Work task :: Within the entries below, find each line containing the word "field" and copy it.

Listed records ::
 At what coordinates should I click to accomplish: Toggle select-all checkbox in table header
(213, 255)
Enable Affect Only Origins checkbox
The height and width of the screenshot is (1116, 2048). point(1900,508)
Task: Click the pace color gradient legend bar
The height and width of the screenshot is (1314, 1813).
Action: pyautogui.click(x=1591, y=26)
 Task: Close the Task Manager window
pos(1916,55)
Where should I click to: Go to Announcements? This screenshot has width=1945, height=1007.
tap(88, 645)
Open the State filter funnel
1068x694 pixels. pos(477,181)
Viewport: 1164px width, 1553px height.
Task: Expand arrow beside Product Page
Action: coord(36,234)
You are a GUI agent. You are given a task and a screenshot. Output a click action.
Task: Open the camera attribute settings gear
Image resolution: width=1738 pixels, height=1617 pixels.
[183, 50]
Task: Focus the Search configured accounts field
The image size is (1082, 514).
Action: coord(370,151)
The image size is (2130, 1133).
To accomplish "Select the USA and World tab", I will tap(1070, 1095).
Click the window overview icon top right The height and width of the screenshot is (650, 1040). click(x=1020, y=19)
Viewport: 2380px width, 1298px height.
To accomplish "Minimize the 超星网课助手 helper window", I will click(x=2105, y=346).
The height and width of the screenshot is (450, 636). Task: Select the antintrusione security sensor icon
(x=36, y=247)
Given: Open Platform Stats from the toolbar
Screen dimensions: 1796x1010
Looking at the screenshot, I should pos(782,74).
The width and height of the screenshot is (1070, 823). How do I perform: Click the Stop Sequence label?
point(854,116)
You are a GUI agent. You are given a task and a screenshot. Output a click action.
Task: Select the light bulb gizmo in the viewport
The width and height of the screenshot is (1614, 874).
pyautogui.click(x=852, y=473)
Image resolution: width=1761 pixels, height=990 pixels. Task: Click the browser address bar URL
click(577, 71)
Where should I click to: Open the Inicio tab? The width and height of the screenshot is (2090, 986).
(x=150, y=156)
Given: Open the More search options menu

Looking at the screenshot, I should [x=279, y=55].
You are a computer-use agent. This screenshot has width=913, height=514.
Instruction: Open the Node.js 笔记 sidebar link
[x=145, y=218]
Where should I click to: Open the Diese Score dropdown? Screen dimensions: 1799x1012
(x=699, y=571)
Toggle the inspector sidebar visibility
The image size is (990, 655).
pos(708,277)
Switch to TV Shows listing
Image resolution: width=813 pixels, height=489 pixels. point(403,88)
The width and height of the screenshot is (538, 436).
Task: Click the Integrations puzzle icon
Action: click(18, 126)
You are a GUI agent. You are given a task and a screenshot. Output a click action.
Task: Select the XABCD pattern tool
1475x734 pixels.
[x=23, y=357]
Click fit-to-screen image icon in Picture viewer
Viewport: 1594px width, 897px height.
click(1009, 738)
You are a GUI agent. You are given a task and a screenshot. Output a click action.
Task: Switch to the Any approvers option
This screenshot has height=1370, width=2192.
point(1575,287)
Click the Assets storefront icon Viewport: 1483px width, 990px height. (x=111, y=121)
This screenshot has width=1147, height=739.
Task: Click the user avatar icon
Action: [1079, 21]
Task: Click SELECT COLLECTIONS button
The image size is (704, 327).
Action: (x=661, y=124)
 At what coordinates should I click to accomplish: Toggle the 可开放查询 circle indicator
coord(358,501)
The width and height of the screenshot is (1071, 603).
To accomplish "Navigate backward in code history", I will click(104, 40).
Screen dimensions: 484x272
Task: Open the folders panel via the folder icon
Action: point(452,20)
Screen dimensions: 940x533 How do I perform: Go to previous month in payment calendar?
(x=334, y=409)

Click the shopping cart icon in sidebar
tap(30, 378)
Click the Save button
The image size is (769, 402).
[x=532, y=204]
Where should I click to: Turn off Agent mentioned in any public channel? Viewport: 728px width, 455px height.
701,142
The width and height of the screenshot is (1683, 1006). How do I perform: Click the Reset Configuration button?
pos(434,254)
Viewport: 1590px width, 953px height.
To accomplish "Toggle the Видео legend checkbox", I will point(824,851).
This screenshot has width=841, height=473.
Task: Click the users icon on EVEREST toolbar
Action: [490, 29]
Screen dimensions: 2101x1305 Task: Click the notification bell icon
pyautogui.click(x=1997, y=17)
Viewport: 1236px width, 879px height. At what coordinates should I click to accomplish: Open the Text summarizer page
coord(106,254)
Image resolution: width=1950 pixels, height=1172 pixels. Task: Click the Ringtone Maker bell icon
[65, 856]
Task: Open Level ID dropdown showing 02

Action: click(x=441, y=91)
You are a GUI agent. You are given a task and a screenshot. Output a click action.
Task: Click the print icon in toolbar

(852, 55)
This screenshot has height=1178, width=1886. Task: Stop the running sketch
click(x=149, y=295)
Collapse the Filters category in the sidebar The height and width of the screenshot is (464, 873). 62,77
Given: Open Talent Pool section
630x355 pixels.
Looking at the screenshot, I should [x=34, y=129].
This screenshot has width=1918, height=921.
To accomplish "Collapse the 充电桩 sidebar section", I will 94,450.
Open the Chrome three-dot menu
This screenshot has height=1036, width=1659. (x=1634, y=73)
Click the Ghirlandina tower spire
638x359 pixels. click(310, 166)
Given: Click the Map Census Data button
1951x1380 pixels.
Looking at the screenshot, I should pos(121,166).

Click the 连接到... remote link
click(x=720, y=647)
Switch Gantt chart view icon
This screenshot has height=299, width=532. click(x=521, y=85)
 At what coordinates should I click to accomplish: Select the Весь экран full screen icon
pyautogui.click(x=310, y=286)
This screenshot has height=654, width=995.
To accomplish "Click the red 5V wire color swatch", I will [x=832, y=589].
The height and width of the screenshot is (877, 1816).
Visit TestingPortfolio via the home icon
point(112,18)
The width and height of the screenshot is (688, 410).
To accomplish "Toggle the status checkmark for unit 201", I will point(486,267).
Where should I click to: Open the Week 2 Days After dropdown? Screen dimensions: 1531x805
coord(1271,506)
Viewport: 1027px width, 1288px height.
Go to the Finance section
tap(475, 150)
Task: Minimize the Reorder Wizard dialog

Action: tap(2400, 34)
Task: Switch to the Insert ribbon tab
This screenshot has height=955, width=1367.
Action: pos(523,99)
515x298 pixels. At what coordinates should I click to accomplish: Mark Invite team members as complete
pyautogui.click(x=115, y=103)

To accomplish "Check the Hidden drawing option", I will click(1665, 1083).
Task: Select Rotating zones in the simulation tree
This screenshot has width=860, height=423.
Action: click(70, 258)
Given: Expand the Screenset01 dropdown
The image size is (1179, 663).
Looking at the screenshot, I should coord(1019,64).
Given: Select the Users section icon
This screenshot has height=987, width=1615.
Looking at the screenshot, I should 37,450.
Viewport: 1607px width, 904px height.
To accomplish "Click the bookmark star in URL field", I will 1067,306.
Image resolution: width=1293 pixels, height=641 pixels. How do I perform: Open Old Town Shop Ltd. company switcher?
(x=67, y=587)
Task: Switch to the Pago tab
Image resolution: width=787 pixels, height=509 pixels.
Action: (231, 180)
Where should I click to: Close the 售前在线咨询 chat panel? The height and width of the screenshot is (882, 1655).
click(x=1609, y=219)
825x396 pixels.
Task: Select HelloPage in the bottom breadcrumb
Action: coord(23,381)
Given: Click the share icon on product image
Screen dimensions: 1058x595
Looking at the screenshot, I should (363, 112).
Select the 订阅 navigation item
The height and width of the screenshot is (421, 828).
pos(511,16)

Exercise result ::
Task: Focus the Search configured accounts field
To accomplish "Click the bookmark star in URL field", I will 1067,306.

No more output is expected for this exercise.